▶ To be done:
Copy out the rows below word for word, leaving out the pictures.

* begin *

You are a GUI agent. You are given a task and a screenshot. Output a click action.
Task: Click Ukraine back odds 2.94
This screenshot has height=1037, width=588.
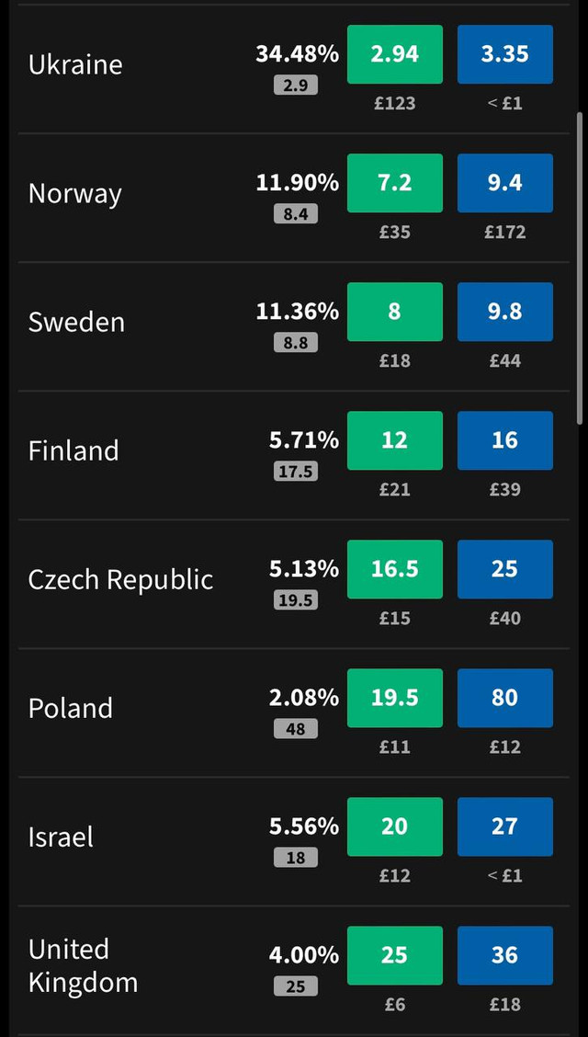(394, 54)
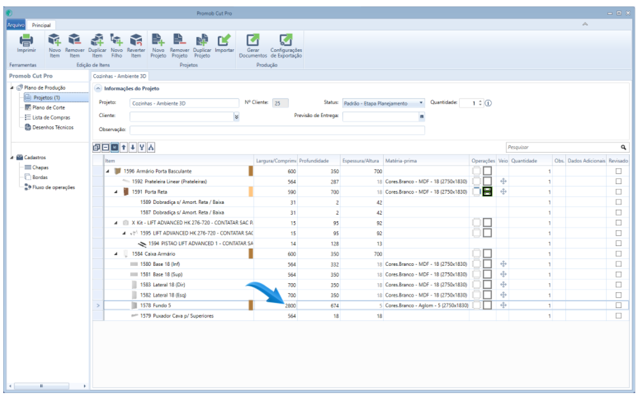Viewport: 640px width, 395px height.
Task: Collapse the Informações do Projeto section
Action: (98, 88)
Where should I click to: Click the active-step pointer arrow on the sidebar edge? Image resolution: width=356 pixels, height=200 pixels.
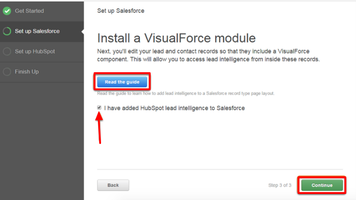[x=82, y=31]
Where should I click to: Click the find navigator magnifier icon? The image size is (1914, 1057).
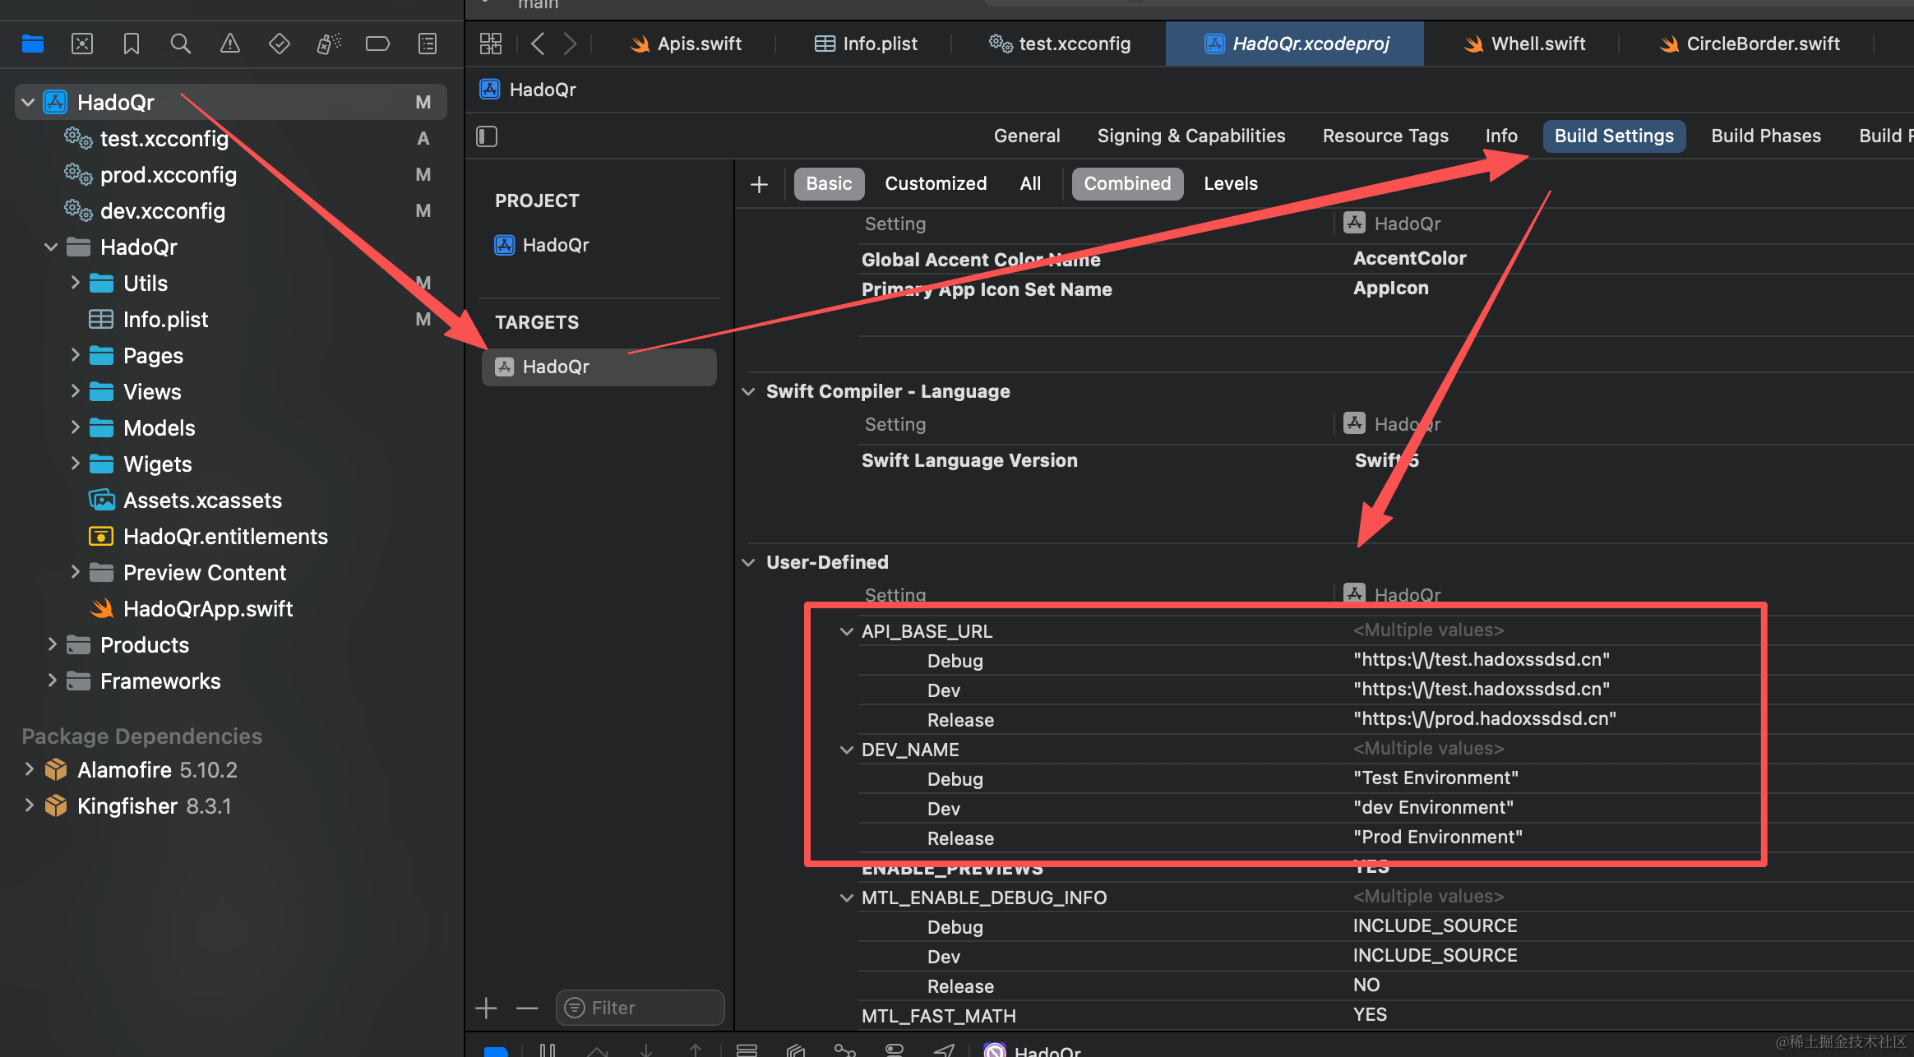pos(180,44)
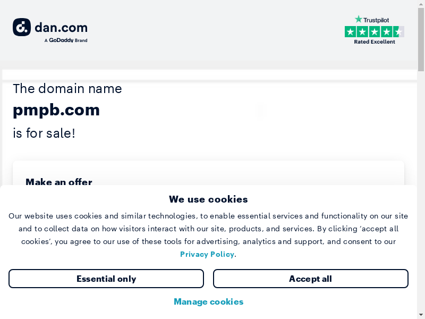
Task: Click the 'Make an offer' heading
Action: coord(59,182)

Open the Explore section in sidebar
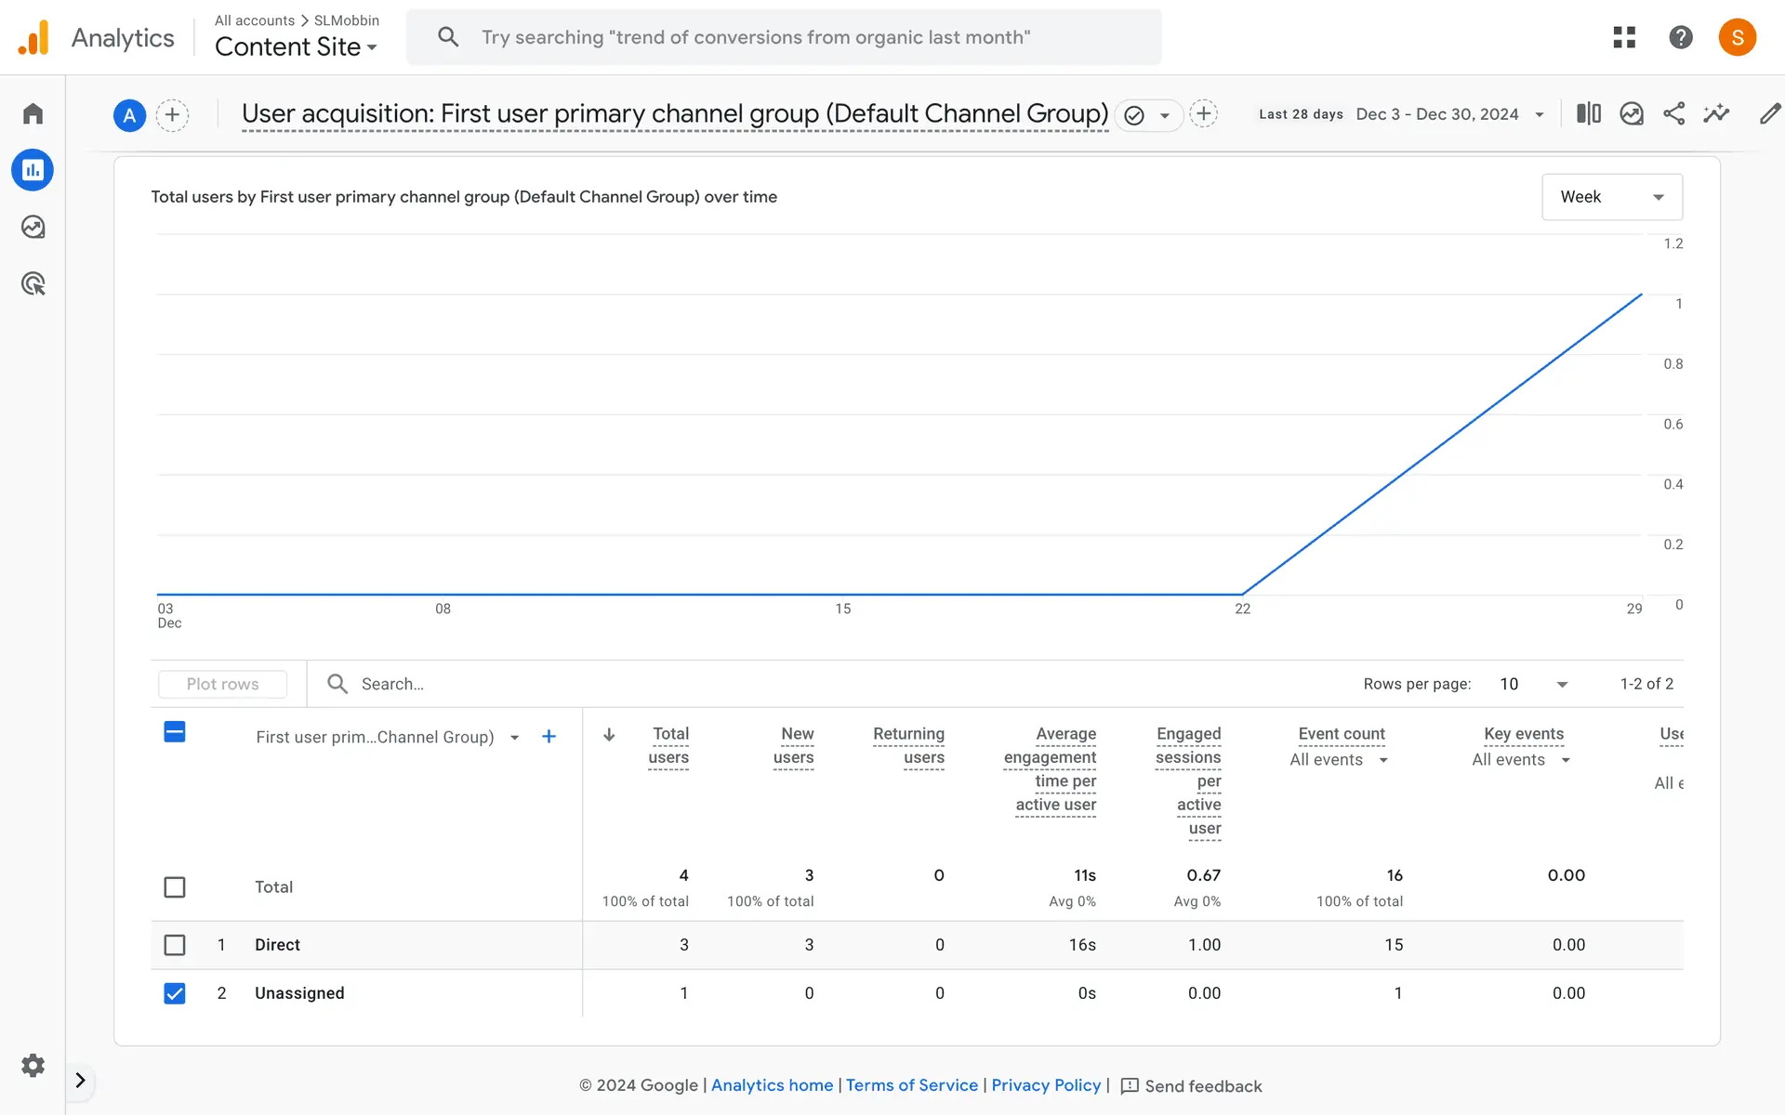33,227
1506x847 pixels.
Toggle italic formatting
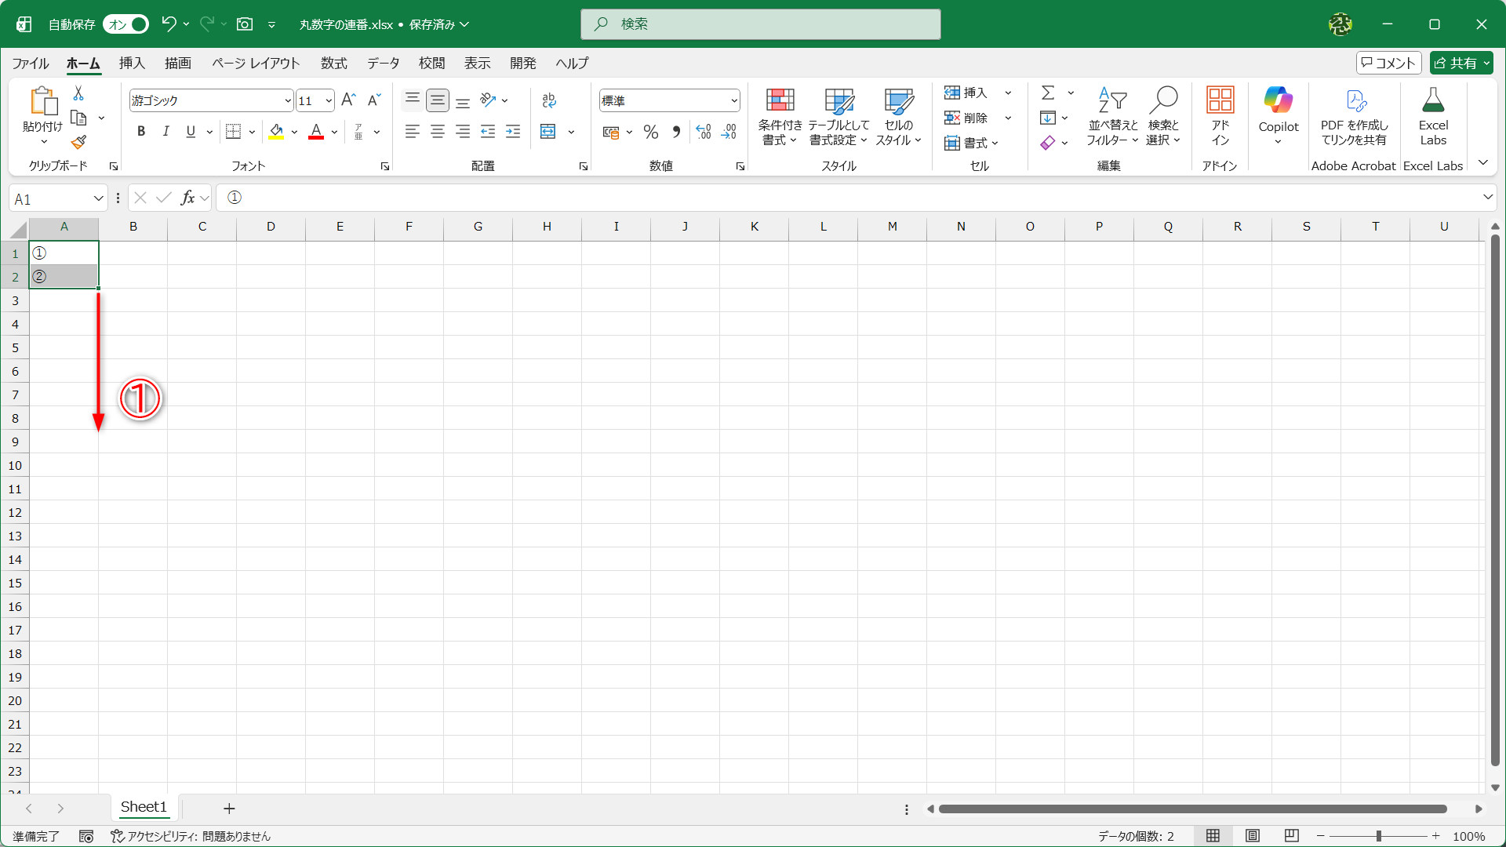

* end *

▶ Response to the task:
You are a GUI agent. You are given a task and a screenshot. Output a click action.
Task: Click Ukraine back odds 2.94
This screenshot has height=1037, width=588.
(394, 54)
Viewport: 640px width, 395px height.
Task: Collapse the Informações do Projeto section
Action: (98, 88)
Where should I click to: Click the active-step pointer arrow on the sidebar edge? Image resolution: width=356 pixels, height=200 pixels.
[x=82, y=31]
Where should I click to: Click the find navigator magnifier icon? The image size is (1914, 1057).
pos(180,44)
Task: Click the 'Make an offer' heading
Action: coord(59,182)

Open the Explore section in sidebar
33,227
1506x847 pixels.
Toggle italic formatting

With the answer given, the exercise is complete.